Breo by Francisco Narla

Breo by Francisco Narla

autor:Francisco Narla [Narla, Francisco]
La lengua: spa
Format: epub
Tags: Novela, Histórico
editor: ePubLibre
publicado: 2023-05-24T00:00:00+00:00


* * *

Cuatro días después, en dos columnas, una veintena de legionarios se presentó en la puerta este de Lucus.

Los mandaba un centurión cuajado. Un tipo recio que destilaba veteranía. Y el centinela que les dio el alto a los pies de la muralla, pese a no haber visto en su vida a aquel oficial, sacó pecho y alzó la frente. No fuera a ser que la vara de mando del centurión acabase en sus costillas.

—¡Salve!

Devolvió el saludo con desgana y le entregó una tablilla, que el centinela se apresuró a leer.

Y a medida que lo hizo supo que se acababa de meter en problemas.

—No era esto lo que tenía entendido —tartamudeó, apocado.

La vara de aquel centurión golpeó la palma de la mano. Una, dos veces. Y una tercera, para darle tiempo a reformular lo dicho.

Y el centinela, después de tragar y darse cuenta de que el bocado de miedo era demasiado grande, probó suerte otra vez.

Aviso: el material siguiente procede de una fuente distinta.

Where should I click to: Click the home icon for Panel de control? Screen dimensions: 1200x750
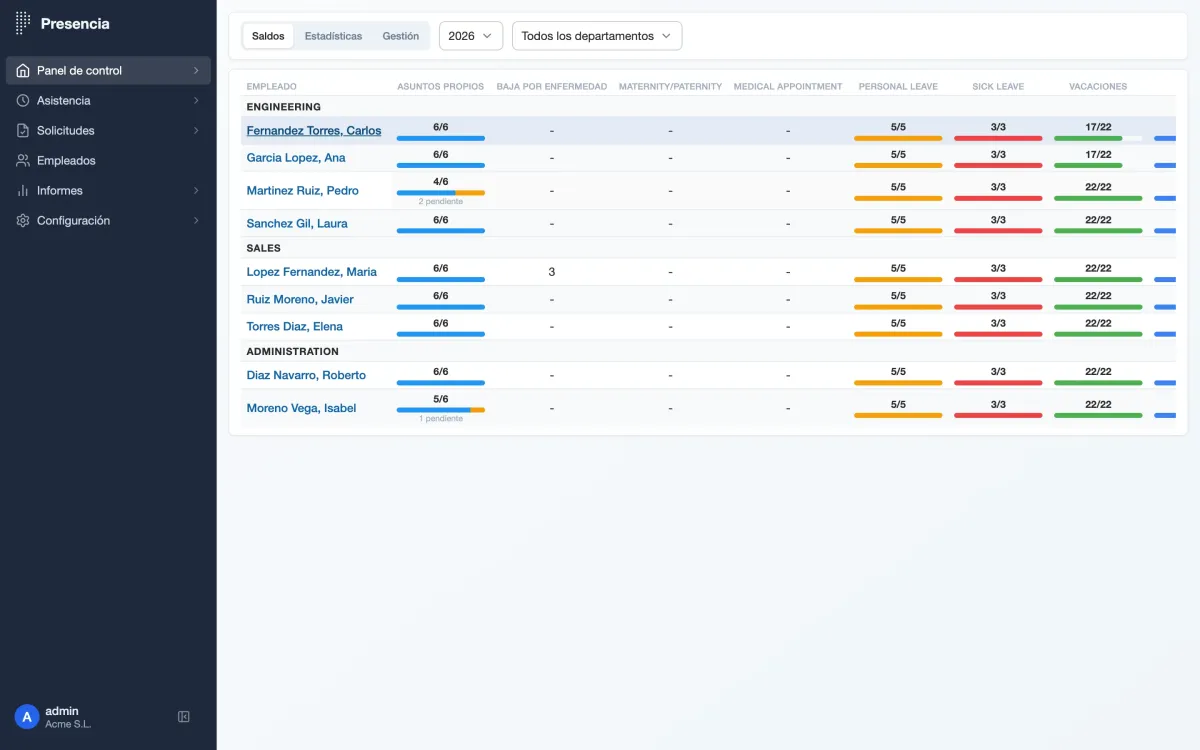coord(23,71)
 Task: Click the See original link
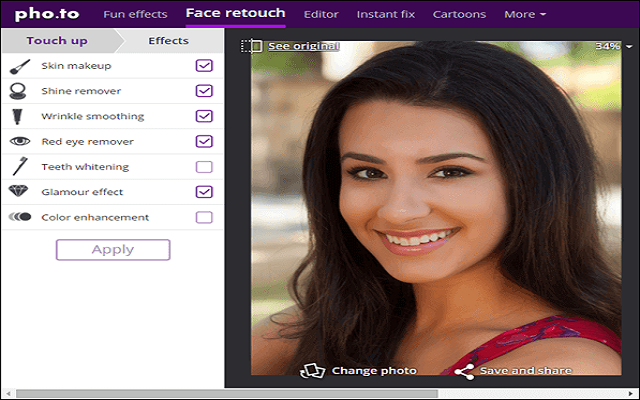point(302,46)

—Se suponía que un destacamento se los llevaría más adelante. El…

No supo qué cargo ponerle, y tardó en acabar la frase.

—… El enviado imperial aún los está interrogando.

La vara volvió a golpear, impaciente.

—Podéis pasar, por supuesto —añadió, solícito—. Estaréis cansados del camino. Hay buenas tabernas en la ciudad, y los baños junto al río están bien. Pero no puedo dejar que os los llevéis sin la confirmación del prefecto…

Dudó un momento y añadió algo más:

—… Y creo que tendría que firmarla también el enviado imperial… —aventuró—. Él es quien se está ocupando de este asunto… Tenía entendido que ya se le había notificado al tribuno Didio Severo.

—Didio Severo —repitió el centurión, como si el nombre fuese importante.

La vara se detuvo. Las dos columnas tras el centurión se revolvieron inquietas, las lorigas tintinearon, los clavos de las sandalias hicieron un extraño en la calzada.

Y el centinela sintió la necesidad de seguir hablando.

—Sería el procedimiento —dijo, y alargó el brazo para devolver la tablilla.

No podía decirse que la mano temblase, pero sí que sus dedos vacilaron. La tablilla se movió como un abanico.

La vara del centurión se alzó de golpe, como si se preparase para golpear.

El centinela no pudo evitarlo, entrecerró los ojos, se encogió, y la tablilla acabó en el suelo. Aun así, el centurión se mostró magnánimo. Aquella vara se posó en la frente y rascó justo donde se apoyaba el casco, decorado con una abundante cimera de crines de caballo, en un estilo tradicional. Como las medallas que le adornaban la pechera, que tenían viejos diseños, pero se veían tan nuevas como recién salidas de la fragua del herrero.

Aquello impresionó al centinela y dio alas a su miedo, porque hacía falta mucha dedicación para mantener el uniforme así de impoluto.

—¿Y cuando te da un retortijón? —preguntó el oficial en un tono tan dulce como frío.

En el rostro del centinela se pintó el desconcierto.

—Cuando se te desbaratan las tripas —dijo, como si le hablase a un niño—, ¿también esperas una orden del prefecto?, ¿firmada?

La vara del centurión viajó de su frente a la nariz del guardia como una centella.